The Language of Culture in Their Eyes Were Watching God

April 27, 2012 by Isla McKetta, MFA Leave a Comment

Zora Neale Hurston - Their Eyes Were Watching God

In Their Eyes Were Watching God, Zora Neale Hurston writes in a language so rich it is sometimes nearly unintelligible. The dialogue is expressed in dialect and the imagery is culturally specific which immerses the reader into a fully-realized world.

Appreciating the Small Things

When the protagonist Janie is leaving the home of her first husband, a man she never loved, to follow smooth-talking Joe, the narrator observes: “The morning road air was like a new dress.” The image is striking in that it pulls together two simple but disparate items, air and a dress. This simile gives the reader a completely fresh image which is difficult to do, and the originality is intoxicating. The image also gives the reader a better understanding of Janie’s world. These are not rich people and a new dress is a fine, rare thing. The newness of the dress also points to the possibility that lies ahead for Janie as she leaves what was a stifling relationship.

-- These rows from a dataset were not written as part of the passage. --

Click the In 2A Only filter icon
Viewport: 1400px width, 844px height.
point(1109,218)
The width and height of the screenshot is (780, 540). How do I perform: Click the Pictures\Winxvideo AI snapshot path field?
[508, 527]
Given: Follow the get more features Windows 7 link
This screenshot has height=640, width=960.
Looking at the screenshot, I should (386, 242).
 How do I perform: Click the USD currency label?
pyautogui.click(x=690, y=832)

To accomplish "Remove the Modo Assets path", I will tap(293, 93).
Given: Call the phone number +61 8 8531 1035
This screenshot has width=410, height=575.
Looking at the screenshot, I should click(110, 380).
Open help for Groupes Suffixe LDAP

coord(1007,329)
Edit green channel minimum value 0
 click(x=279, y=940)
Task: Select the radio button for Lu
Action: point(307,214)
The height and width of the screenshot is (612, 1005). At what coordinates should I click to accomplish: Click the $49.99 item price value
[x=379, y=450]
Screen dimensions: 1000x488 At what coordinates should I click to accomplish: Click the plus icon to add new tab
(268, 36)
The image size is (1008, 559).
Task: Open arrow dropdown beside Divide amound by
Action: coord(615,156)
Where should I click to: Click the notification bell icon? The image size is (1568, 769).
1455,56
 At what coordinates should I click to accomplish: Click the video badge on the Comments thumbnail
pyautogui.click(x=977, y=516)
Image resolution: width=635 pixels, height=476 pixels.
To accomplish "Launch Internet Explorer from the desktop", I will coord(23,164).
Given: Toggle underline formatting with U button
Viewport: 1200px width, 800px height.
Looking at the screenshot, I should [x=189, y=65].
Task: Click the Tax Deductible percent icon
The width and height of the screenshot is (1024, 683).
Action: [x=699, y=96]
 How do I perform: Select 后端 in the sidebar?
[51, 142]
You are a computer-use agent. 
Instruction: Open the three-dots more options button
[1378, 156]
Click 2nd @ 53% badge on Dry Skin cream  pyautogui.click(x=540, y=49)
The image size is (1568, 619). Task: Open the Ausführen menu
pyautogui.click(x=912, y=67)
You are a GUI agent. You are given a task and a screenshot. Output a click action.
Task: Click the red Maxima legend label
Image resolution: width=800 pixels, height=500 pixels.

In passing through that morning road air, she is shedding her old clothes and moving into a new life—maybe even a life where she can have new things.

After Janie has spent years of her life as Joe’s wife working in his store and stifling herself when he wants her to, the narrator comments: “The years took all the fight out of Janie’s face. For a while she thought it was gone from her soul.” This reminds the reader that fight was once in her face and that she was a spirited woman. It also implies that submission is a bad thing and that Janie had to give up a part of herself, even if only temporarily, to be with this man. In Janie’s world submission equals being worn down which means that the fighting spirit is something of value.

Local Vernacular

The characters are African American and large portions of the story are set in Florida during a time when segregation was de rigueur. Most of the people are poor and barely scraping by and they are not by and large educated. This is reflected in their dialogue as in this segment from a conversation between two peripheral characters: “‘Ah’m uh bitch’s baby round lady people.’” For a white, educated, northern ear, it takes a concerted effort to completely understand the meaning behind the sentence. A bitch’s baby would be a puppy. Does that mean the character is lagging around behind women like a puppy?  And although this imagery is less fresh that the new dress, it is colorful and descriptive. I didn’t necessarily understand everything the characters spoke of during the dialogue in the novel, but Hurston’s way of rendering speech gives insight into the world Janie lives in. I could hear the characters in their native tongue. Because the diction is unusual, I understood more fully the differences between the world in this novel and my world.

Free Indirect Style

Hurston also uses free indirect style, breaking away from the narrative slightly to slip into a comment that sounds like it is coming from Janie. This happens as Janie is considering Tea Cake’s advances: “Must be around twenty-five and here she was around forty…Fact is, she decided to treat him so cold if he ever did foot the place that he’d be sure not to come hanging around there again.”  For a moment we are inside Janie’s head and she is sassy. She is judging herself but she is also intrigued by this young man. The sentences are not complete and the syntax is Southern with the “if he ever did” and the “treat him so cold.”  This gives the reader a fresh take on the inner workings of Janie, but it is also a bridge between the dialect of the dialogue and the clearer diction of the narrator.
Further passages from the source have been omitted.